What this changes for biotech investors and clinical trial watchers in the GI cancer space

The most immediate impact of this data release is to reposition Phanes as a serious player in pancreatic cancer immunotherapy—a space where very few novel agents have succeeded. Investor sentiment in CD47 programs has been shaky following the discontinuation of multiple trials and the commercial underperformance of Magrolimab. Phanes’ ability to mitigate CD47 toxicity and combine effectively with chemotherapy could renew interest in the target class, particularly in solid tumors.

From a clinical strategy perspective, the trial also offers a template for how to de-risk bispecific development in difficult-to-treat cancers: start with a tolerability-optimized design, focus on biomarker-enriched populations, and combine with chemotherapy rather than replace it. This pragmatic approach may resonate with both regulators and community oncologists looking for realistic stepwise improvements rather than moonshot cures.

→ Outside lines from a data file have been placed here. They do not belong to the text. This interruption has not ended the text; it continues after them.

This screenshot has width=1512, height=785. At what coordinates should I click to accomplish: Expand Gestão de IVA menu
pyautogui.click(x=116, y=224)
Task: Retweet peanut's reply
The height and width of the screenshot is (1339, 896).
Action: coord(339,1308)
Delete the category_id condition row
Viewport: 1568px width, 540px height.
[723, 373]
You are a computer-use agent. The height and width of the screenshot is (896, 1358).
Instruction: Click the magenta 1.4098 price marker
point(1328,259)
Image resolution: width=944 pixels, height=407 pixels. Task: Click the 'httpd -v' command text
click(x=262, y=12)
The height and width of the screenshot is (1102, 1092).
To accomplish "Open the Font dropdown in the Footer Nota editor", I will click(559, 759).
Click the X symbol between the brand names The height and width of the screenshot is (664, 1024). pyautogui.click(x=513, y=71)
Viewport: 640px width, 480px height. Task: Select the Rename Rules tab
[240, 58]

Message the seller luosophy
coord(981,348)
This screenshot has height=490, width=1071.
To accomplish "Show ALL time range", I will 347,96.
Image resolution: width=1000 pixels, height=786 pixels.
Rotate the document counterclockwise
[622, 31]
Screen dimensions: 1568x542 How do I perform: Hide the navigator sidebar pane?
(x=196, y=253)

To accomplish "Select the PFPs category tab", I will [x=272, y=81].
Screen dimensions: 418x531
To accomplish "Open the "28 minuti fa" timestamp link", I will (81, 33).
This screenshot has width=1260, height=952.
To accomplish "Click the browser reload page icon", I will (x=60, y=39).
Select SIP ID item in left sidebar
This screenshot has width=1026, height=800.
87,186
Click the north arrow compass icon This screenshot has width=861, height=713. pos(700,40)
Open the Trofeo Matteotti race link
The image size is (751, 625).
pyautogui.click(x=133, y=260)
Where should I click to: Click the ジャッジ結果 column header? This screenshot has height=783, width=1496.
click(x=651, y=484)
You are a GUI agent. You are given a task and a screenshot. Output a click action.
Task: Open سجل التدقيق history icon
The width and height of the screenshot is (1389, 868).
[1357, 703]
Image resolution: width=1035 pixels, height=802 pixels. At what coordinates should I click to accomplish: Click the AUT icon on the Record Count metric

The ongoing expansion into China-based trials suggests a global regulatory ambition, and future data from these populations will help clarify whether spevatamig’s performance is consistent across ethnic and regional cohorts—a key concern for multiregional drug development in oncology.

What happens next and what risks still need to be managed

There are still several unknowns that could derail or delay Phanes’ progress. The most critical is dose-dependent safety. The company must prove that higher doses (3 mg/kg and above) do not introduce unacceptable toxicity. Should adverse events emerge, especially hematologic or immune-mediated, the favorable early profile may not hold.

Another issue is regulatory alignment on biomarker definitions. If CLDN18.2 testing becomes mandatory, Phanes will need to ensure diagnostic access and reimbursement. Alternatively, if efficacy can be shown in CLDN18.2-low populations, the drug’s market size would significantly increase—but at the cost of requiring more complex trial designs.

Finally, competition is intensifying. While zolbetuximab remains focused on gastric cancer, other bispecific and ADC (antibody–drug conjugate) players are eyeing pancreatic cancer with different mechanisms. Phanes’ first-mover advantage in dual CLDN18.2/CD47 targeting may not last unless the company accelerates its late-stage planning.